Box 3: Revision of Abbott et al.’s (2008) ‘new pollen’ method
Place the eggs/larvae with provision on a Petri dish of which the bottom is covered with
Biobest pollen. With a sharp small razor and/or forceps, remove most of the provision from
the egg/larvae without touching the egg/larvae. If during this act the egg/larvae gets
detached, it falls softly on the Biobest pollen. Subsequently, the egg/larvae can be
transferred with a small spatula/spoon into the well with the pre-blended pollen mixture.
If possible, the pre-blended pollen mixture should weigh approximately 0.5 g and 0.25 g for
female and male O. cornuta eggs/larvae, respectively.
Another advantage of using a pre-blended pollen mixture might be that potential parasites
are excluded from the ‘own’ provision mass of eggs/larvae. This is because in this study it was
observed that the provision of some larvae was parasitized by Cacoxenus indagator.
Cacoxenus indagator larvae also consume on the provision mass, hereby causing starvation
of its host (in this case O. cornuta larvae). Although parasitized, only a very small amount
(maximum three larvae) of Cacoxenus indagator larvae were observed, so O. cornuta larvae
could still develop alongside the Cacoxenus indagator larvae. Figure 11B depicts the
26
Cacoxenus indagator larvae alongside the O. cornuta larvae. The orange-like threads are the
faeces of the Cacoxenus indagator larvae. Nevertheless, whichever method is used for larval
toxicity testing, it is advised to discard larvae which are parasitized by any kind of parasite
from analyses.
Figure 11: A: Wells having a diameter of 15 mm might create potential problems for successful cocoon spinning.
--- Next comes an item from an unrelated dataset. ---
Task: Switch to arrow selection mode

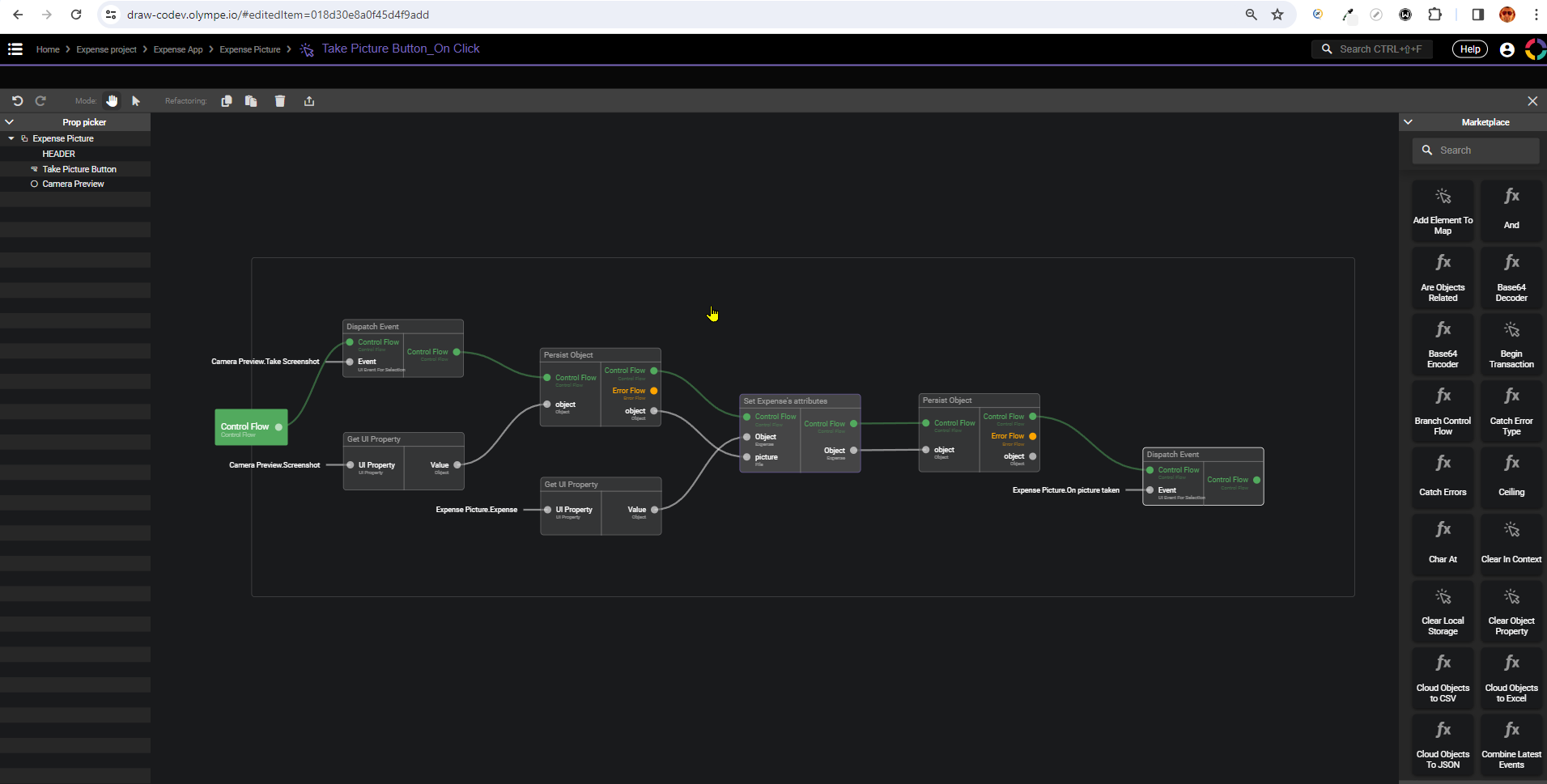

This larva initiated up to three attempts to spin its cocoon, possibly leading to a lack of silk to complete it. B:
Cacoxenus indagator larvae (bottom left) alongside the O. cornuta larvae (top right). The orange-like threads are
the faeces of the Cacoxenus indagator larvae.
27
5. Conclusion and future research
Results of the adult oral toxicity test showed that combined exposure to thiacloprid and
tebuconazole resulted in reduced normalized food consumption (sublethal effect) throughout
the active period of adult O. cornuta females. In contrast, exposure to only thiacloprid and
tebuconazole did not affect normalized food consumption, nor did exposure to thiacloprid,
tebuconazole and its combination affect mortality (i.e. no acute or chronic effects). In the
ecological risk assessment (ERA) framework concerning the placing of plant protection
products (PPPs) on the market in the EU (Regulation (EC) 1107/2009), thiacloprid and
tebuconazole were allowed to be used as pesticides. However, this study indicates the need
for the regulatory risk assessment framework to also include toxicity tests on mixtures of
pesticides before allowing them on the market. I suggest that future studies on toxicity testing
must include mixtures of pesticides to support these results, and test for synergistic and
sublethal effects, as bees are commonly exposed to mixtures of pesticides in nature.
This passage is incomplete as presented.